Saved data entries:
►

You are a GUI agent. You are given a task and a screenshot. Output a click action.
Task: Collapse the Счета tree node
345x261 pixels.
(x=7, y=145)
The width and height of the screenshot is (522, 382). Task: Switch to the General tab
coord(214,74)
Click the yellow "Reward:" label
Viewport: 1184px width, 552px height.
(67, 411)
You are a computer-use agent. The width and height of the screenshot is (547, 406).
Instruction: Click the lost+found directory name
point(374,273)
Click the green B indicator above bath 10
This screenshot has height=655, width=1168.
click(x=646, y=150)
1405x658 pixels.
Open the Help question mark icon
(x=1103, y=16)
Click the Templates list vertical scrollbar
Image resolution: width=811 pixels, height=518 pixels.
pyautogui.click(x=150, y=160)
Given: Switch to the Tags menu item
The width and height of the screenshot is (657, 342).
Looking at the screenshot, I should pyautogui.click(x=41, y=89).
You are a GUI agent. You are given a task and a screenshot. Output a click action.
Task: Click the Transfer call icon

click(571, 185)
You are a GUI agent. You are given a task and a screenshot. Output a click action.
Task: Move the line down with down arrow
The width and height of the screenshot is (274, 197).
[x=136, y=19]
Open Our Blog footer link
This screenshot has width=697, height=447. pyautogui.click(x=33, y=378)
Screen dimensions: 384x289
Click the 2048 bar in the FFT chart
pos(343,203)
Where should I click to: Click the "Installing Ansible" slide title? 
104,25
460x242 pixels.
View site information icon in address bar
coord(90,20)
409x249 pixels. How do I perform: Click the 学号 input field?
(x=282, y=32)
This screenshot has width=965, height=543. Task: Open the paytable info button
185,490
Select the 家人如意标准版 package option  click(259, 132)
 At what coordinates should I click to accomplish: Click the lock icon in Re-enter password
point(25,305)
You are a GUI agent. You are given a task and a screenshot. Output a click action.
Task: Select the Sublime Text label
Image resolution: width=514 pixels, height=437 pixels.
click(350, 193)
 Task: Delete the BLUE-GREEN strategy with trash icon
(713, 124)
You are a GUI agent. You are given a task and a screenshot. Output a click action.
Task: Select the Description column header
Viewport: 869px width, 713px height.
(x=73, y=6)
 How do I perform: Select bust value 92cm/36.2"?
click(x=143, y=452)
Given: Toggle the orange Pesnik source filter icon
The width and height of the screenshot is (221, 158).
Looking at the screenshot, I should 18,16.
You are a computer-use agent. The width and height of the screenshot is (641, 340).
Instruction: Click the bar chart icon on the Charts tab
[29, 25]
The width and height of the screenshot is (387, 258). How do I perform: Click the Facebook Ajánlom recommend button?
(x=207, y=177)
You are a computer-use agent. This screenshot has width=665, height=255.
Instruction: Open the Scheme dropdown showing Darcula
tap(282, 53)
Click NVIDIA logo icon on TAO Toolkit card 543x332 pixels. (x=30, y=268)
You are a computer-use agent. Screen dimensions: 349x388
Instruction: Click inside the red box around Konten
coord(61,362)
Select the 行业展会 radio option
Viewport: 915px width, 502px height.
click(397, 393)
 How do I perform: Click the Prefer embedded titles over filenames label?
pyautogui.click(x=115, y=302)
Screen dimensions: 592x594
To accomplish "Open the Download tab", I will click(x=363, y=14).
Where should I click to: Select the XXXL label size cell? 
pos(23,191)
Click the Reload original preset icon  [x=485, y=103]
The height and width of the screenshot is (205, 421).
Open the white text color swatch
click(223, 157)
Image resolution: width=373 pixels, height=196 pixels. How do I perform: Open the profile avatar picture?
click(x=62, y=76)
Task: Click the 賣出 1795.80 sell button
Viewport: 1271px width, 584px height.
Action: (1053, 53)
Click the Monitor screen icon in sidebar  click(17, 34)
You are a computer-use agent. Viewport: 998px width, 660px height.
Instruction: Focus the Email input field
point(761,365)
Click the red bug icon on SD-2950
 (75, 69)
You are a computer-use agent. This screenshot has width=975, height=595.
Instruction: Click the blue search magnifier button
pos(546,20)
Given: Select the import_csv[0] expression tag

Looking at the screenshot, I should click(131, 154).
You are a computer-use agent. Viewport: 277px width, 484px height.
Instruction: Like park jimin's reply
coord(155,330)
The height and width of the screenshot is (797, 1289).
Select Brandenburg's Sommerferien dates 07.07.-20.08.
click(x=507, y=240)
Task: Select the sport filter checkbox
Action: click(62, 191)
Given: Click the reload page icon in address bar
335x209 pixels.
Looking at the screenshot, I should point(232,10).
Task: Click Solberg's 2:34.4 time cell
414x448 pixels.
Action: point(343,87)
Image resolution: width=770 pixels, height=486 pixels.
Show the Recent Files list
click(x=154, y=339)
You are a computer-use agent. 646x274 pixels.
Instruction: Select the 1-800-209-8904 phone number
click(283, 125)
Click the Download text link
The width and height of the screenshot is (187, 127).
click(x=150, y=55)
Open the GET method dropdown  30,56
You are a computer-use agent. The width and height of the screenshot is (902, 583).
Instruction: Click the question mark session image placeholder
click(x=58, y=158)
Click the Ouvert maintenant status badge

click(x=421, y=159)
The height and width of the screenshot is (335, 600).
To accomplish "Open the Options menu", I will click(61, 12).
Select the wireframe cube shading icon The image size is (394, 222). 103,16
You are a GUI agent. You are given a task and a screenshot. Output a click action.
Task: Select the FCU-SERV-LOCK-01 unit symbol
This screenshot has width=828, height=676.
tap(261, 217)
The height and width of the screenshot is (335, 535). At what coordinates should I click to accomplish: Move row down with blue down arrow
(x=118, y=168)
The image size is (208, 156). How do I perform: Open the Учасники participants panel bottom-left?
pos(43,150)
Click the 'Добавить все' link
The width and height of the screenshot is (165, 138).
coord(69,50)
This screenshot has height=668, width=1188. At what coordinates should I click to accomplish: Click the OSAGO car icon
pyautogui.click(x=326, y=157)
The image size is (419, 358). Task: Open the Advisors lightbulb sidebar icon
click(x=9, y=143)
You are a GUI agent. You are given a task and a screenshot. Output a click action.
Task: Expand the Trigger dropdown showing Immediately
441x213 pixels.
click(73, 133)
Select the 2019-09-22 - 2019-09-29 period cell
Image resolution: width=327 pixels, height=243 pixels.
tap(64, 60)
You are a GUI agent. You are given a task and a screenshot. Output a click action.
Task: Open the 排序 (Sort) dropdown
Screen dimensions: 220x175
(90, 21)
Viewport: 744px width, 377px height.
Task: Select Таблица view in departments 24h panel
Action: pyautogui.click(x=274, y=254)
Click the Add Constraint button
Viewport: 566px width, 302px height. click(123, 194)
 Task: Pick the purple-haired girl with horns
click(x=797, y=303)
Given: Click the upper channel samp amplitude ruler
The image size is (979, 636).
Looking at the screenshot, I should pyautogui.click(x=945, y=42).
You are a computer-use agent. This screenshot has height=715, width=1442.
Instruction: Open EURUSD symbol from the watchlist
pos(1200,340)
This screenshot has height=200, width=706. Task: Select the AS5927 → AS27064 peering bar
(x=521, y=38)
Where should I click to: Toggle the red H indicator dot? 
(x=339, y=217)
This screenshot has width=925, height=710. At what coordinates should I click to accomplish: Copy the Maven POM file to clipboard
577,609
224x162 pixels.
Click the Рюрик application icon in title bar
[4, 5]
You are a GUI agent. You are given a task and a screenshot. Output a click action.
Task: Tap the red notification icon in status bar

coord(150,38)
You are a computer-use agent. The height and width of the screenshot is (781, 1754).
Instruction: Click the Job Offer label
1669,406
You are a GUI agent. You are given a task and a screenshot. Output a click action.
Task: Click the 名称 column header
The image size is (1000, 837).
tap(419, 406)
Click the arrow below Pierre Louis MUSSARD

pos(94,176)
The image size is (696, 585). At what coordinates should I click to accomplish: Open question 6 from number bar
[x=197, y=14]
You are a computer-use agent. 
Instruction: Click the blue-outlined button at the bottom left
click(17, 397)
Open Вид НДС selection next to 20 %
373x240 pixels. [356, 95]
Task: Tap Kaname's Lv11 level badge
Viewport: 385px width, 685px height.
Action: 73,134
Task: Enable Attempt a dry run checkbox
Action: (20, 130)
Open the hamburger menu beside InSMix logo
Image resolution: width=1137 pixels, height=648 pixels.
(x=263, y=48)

◄

◆ **Exercise aim**:
The answer must be the lines from the one containing "Click the Рюрик application icon in title bar" through the last line of the records, copied exactly, with nothing else.

◆ **Solution to the exercise**:
Click the Рюрик application icon in title bar
[4, 5]
You are a GUI agent. You are given a task and a screenshot. Output a click action.
Task: Tap the red notification icon in status bar

coord(150,38)
You are a computer-use agent. The height and width of the screenshot is (781, 1754).
Instruction: Click the Job Offer label
1669,406
You are a GUI agent. You are given a task and a screenshot. Output a click action.
Task: Click the 名称 column header
The image size is (1000, 837).
tap(419, 406)
Click the arrow below Pierre Louis MUSSARD

pos(94,176)
The image size is (696, 585). At what coordinates should I click to accomplish: Open question 6 from number bar
[x=197, y=14]
You are a computer-use agent. 
Instruction: Click the blue-outlined button at the bottom left
click(17, 397)
Open Вид НДС selection next to 20 %
373x240 pixels. [356, 95]
Task: Tap Kaname's Lv11 level badge
Viewport: 385px width, 685px height.
Action: 73,134
Task: Enable Attempt a dry run checkbox
Action: (20, 130)
Open the hamburger menu beside InSMix logo
Image resolution: width=1137 pixels, height=648 pixels.
(x=263, y=48)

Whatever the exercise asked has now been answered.